Inchiesta “Broker”, Fastweb e Telecom si dichiarano parte lesa

L'ex ad di Fastweb Silvio Scaglia

Fastweb si chiama fuori da qualsiasi responsabilità diretta nell’inchiesta sul maxiriciclaggio. «La vicenda giudiziaria riguarda fatti accaduti anni fa già oggetto di contestazione agli allora indagati e rispetto ai quali la società si ritiene estranea e parte lesa». Lo afferma una nota della società a proposito dell’inchiesta della Direzione distrettuale antimafia di Roma che ha portato, tra l’altro, al mandato di cattura per Silvio Scaglia, ex amministratore delegato del gruppo controllato da Swisscom.

«I fatti contestati – prosegue la nota – riguardano una presunta evasione Iva derivante da attività truffaldine di terzi che si sono avvalsi della rete di Fastweb e di altri operatori Tlc italiani». Fastweb comunque “garantisce la continuità dell’attività ai clienti e ai 3.500 dipendenti e alle oltre 8.000 persone che lavorano” per l’azienda.

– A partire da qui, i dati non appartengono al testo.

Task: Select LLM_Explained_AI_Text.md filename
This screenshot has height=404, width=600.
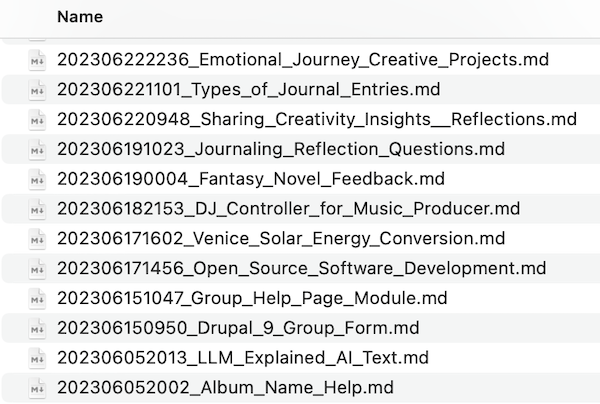Action: [243, 358]
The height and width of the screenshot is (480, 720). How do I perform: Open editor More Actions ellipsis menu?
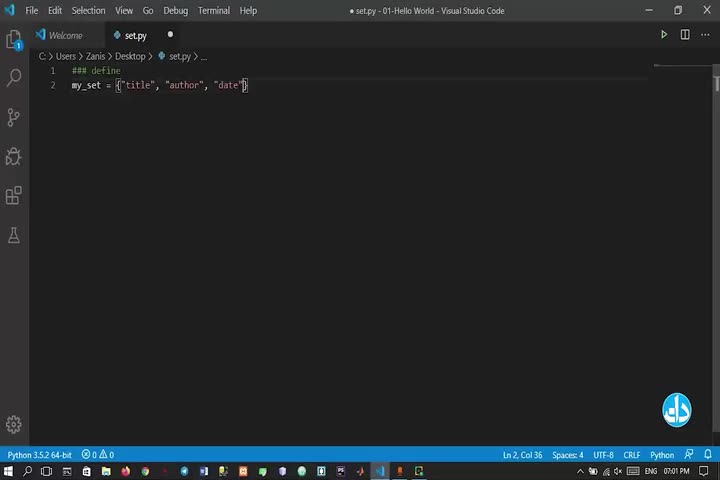click(x=706, y=35)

Anche la Telecom reagisce alla notizia del ciclone giudiziario. Il gruppo ritiene di essere parte lesa nell’inchiesta sul riciclaggio della procura di Roma, che vede coinvolta la controllata Sparkle. Il gruppo guidato da Franco Bernabé ha pubblicato un comunicato su richiesta della Consob. Alla luce dei reati contestati, si legge nella nota, il pm ha chiesto al Gip l’applicazione della misura della nomina del commissario giudiziale, contestando i delitti di associazione per delinquere transnazionale e riciclaggio internazionale.